Belgique

Inondations au Népal et au Tibet : 165 morts, 1.500 disparus, dont trois Belges

Le Népal, un haut lieu de l’alpinisme et des randonnées, fait face à une situation tragique suite à des inondations dévastatrices. Les autorités népalaises ont annoncé ce jeudi que 823 personnes étaient portées disparues après ces crues, selon les données de l’agence de gestion des situations d’urgence. Parmi ces disparus, on compte 579 touristes, dont 393 sont de nationalité étrangère.

Du côté chinois, les autorités ont également signalé 558 personnes disparues, incluant 260 étrangers. La situation est d’autant plus préoccupante pour la Belgique, où le ministre des Affaires étrangères, Maxime Prévot, a déclaré mercredi qu’il n’avait pas de nouvelles concernant trois Belges dans les zones touchées. Environ 70 citoyens belges sont enregistrés au Népal via le portail Travellers Online, et parmi eux, au moins 15 se trouvaient dans les régions affectées par les intempéries, dont trois restent injoignables.

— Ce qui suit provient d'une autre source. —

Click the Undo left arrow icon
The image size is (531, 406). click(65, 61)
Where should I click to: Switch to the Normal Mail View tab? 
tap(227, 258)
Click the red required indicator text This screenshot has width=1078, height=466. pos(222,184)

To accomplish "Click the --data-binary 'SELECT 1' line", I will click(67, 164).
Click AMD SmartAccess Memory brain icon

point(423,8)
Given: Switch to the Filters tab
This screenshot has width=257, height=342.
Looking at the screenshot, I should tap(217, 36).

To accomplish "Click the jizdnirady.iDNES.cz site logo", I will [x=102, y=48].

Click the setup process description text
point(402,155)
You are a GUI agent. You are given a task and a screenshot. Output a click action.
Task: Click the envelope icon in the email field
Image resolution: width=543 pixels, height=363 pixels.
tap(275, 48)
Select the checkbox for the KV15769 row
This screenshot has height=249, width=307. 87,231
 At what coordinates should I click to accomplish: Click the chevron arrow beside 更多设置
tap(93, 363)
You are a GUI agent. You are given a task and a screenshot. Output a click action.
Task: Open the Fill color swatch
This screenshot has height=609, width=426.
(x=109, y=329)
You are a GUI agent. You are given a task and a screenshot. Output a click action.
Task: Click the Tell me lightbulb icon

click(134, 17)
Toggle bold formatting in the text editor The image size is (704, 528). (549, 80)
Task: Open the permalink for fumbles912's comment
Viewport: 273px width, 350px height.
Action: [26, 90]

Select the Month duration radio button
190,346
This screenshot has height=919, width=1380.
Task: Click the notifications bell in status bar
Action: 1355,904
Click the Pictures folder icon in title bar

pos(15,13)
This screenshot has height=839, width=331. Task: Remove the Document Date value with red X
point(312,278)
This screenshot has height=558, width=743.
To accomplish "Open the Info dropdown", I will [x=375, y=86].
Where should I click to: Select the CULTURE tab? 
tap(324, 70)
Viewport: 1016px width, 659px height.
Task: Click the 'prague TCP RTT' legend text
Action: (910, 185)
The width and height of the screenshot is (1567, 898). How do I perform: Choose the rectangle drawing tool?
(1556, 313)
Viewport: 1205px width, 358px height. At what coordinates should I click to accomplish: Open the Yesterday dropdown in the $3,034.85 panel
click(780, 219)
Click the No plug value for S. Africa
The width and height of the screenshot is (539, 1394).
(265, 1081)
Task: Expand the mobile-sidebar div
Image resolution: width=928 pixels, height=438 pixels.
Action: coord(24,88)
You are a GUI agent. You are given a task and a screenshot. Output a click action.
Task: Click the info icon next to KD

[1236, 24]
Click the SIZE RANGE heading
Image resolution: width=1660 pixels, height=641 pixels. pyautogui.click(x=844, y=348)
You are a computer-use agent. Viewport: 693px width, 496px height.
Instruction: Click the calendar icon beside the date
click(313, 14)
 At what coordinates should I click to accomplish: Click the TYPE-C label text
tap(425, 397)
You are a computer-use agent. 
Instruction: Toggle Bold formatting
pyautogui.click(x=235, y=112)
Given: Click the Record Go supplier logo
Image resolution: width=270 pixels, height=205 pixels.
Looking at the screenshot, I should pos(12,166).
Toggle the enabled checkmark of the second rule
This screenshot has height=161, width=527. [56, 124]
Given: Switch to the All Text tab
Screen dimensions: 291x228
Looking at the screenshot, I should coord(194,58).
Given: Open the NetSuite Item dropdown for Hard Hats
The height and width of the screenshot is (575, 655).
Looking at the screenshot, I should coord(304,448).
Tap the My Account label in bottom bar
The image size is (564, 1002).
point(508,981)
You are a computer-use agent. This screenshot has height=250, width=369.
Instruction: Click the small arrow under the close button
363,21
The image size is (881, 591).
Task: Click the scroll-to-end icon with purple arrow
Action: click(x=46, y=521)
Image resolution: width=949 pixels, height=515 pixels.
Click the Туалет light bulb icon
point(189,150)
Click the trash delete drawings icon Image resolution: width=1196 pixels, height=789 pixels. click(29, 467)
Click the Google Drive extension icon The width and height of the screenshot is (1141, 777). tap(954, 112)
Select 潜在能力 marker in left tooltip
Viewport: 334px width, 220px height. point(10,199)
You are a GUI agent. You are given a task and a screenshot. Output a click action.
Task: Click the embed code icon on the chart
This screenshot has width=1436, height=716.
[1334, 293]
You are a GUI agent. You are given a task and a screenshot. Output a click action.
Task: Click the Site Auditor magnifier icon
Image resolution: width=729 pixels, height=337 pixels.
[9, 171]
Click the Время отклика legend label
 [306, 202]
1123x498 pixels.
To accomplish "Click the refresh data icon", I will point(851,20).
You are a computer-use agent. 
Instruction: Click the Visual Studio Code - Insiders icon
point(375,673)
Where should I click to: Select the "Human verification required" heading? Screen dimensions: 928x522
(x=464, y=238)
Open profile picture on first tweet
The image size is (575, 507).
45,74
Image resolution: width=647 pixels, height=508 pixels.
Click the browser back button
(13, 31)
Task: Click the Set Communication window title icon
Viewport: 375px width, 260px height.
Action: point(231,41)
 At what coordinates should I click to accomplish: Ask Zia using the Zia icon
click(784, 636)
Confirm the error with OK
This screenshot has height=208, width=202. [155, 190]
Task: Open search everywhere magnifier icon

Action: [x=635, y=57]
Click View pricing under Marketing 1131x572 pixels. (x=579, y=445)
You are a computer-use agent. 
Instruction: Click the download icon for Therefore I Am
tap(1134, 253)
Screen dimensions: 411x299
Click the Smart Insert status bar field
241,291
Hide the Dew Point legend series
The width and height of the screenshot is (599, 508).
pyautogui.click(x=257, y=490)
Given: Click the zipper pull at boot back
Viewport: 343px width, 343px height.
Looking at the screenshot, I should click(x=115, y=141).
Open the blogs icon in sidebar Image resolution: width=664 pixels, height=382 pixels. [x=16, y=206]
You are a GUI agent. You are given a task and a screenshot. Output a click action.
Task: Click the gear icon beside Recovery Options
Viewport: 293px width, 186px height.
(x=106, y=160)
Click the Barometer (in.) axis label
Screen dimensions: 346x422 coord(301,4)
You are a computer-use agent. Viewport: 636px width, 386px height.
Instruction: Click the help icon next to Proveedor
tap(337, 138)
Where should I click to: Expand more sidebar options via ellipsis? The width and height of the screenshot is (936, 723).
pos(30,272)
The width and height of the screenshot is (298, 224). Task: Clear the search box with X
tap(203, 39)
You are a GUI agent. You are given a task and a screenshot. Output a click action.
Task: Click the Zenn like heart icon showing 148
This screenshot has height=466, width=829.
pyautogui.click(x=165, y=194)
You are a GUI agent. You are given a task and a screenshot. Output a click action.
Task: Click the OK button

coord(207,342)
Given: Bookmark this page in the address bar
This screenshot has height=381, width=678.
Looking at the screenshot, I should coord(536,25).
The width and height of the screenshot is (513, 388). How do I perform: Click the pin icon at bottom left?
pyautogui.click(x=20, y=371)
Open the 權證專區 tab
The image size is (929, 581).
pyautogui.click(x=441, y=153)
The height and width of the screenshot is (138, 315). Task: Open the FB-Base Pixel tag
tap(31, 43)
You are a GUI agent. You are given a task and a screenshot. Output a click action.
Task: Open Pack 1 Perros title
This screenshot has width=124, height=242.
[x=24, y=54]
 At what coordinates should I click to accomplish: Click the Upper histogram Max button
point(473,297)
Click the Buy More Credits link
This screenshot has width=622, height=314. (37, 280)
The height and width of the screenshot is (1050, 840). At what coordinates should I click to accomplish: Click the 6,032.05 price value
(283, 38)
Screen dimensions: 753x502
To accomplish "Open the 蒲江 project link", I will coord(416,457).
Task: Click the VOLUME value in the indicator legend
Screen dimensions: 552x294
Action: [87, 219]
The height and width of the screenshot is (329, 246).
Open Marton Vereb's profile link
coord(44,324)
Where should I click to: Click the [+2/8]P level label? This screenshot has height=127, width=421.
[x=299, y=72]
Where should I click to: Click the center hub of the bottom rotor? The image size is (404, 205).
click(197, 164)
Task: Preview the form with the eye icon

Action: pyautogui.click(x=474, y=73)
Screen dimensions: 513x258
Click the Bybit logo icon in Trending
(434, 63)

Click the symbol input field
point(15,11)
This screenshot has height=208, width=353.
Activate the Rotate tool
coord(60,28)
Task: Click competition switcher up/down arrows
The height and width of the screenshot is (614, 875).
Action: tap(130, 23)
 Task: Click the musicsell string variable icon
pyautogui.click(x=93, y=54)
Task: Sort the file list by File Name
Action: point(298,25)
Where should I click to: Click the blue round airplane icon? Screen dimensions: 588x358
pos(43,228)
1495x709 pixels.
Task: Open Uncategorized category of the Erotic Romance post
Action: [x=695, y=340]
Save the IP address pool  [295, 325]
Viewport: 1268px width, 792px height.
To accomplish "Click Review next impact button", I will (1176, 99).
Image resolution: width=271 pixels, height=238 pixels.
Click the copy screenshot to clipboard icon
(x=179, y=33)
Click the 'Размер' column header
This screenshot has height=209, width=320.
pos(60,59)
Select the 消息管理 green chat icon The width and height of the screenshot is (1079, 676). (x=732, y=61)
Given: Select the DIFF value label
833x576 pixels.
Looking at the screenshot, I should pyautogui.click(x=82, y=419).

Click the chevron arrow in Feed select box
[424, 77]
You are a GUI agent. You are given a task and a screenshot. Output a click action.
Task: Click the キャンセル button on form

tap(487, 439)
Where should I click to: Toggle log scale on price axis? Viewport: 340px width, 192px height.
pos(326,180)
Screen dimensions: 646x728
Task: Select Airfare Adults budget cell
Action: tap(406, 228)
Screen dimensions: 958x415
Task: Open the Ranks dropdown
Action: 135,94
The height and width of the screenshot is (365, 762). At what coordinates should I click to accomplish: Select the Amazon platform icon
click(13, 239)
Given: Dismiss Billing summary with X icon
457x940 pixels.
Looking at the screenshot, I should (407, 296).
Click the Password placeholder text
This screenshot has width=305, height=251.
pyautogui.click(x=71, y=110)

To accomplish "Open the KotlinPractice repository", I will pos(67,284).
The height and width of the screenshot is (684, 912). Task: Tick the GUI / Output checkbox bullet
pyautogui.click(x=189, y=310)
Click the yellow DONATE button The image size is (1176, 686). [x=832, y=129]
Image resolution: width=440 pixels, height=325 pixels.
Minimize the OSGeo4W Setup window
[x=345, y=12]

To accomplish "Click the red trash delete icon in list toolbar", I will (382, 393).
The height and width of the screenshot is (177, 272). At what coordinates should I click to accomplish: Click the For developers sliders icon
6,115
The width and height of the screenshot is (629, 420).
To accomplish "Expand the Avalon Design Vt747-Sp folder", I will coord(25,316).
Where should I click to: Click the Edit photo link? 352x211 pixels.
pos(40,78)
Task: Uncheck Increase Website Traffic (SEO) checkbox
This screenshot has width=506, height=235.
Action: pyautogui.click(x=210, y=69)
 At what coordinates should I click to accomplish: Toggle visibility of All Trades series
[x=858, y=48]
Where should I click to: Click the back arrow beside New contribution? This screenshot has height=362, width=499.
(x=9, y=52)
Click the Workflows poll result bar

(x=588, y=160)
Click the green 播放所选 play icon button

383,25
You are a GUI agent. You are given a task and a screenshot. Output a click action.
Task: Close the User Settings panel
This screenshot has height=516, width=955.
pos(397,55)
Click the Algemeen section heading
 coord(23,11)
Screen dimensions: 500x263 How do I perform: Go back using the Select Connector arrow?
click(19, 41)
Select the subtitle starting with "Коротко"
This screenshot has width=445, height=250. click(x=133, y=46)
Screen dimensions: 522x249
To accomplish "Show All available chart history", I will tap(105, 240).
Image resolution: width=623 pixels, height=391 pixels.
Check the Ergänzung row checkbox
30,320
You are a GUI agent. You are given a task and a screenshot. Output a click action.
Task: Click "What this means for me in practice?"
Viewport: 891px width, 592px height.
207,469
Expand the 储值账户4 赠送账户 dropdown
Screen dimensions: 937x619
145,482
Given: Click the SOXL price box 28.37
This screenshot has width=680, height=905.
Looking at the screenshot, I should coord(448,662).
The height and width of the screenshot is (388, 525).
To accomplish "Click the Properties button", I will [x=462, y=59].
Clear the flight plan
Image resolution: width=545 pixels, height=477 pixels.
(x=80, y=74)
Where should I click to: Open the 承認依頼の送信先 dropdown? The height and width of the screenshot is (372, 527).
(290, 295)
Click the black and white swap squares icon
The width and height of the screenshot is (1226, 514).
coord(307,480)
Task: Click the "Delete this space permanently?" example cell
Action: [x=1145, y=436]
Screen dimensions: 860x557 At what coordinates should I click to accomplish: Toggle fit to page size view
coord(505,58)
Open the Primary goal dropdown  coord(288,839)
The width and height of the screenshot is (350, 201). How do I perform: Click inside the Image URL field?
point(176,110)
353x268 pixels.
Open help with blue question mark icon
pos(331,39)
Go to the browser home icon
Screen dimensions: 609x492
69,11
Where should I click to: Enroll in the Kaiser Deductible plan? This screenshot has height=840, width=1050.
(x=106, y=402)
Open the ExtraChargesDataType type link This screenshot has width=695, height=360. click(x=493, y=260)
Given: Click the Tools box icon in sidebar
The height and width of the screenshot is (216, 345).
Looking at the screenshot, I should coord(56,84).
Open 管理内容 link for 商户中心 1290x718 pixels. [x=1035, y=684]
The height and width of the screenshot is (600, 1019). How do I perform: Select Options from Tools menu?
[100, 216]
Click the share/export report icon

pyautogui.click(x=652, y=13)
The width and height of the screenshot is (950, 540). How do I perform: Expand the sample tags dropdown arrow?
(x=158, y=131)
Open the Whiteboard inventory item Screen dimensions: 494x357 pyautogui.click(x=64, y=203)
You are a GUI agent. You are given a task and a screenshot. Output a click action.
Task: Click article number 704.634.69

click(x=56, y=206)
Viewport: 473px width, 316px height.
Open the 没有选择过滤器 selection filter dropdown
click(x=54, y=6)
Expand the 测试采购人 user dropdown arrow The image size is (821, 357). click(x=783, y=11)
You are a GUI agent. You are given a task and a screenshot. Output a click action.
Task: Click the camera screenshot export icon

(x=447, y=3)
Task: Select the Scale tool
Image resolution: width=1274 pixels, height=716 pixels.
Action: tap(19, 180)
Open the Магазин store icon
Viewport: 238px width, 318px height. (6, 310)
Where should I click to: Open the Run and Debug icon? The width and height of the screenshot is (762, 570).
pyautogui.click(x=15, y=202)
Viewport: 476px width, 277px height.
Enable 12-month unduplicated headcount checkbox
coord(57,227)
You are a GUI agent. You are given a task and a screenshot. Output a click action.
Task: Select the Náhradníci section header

Un porte-parole a précisé : « Nous prenons les mesures nécessaires et nous sommes en liaison avec leurs proches. »

Les premiers bilans concernant les ressortissants étrangers disparus font état de 142 Indiens, 90 Italiens, 53 Ukrainiens, 34 Australiens, 17 Malais, 12 Britanniques, 10 Canadiens, cinq Japonais, quatre Sud-Africains, deux Portugais et un Néerlandais.

Le ministère des Affaires étrangères italien a confirmé la présence de 90 citoyens italiens au Népal, dont deux touristes et leur guide sont actuellement bloqués à cause d’un glissement de terrain, en attente de secours. Par ailleurs, le ministère français a recensé 80 Français au Népal, tout en notant que d’autres touristes pourraient également se trouver dans les zones sinistrées, sans que leur sort soit pour l’instant connu.

Les experts attribuent ces inondations à un effondrement glaciaire, suivi d’un événement sismique, qui a frappé la région frontalière entre le Népal et le Tibet, en Chine. La topographie complexe de l’Himalaya a exacerbé les risques liés à ces événements. De plus, les spécialistes avertissent que le changement climatique pourrait intensifier la fréquence et la gravité de tels désastres à l’avenir.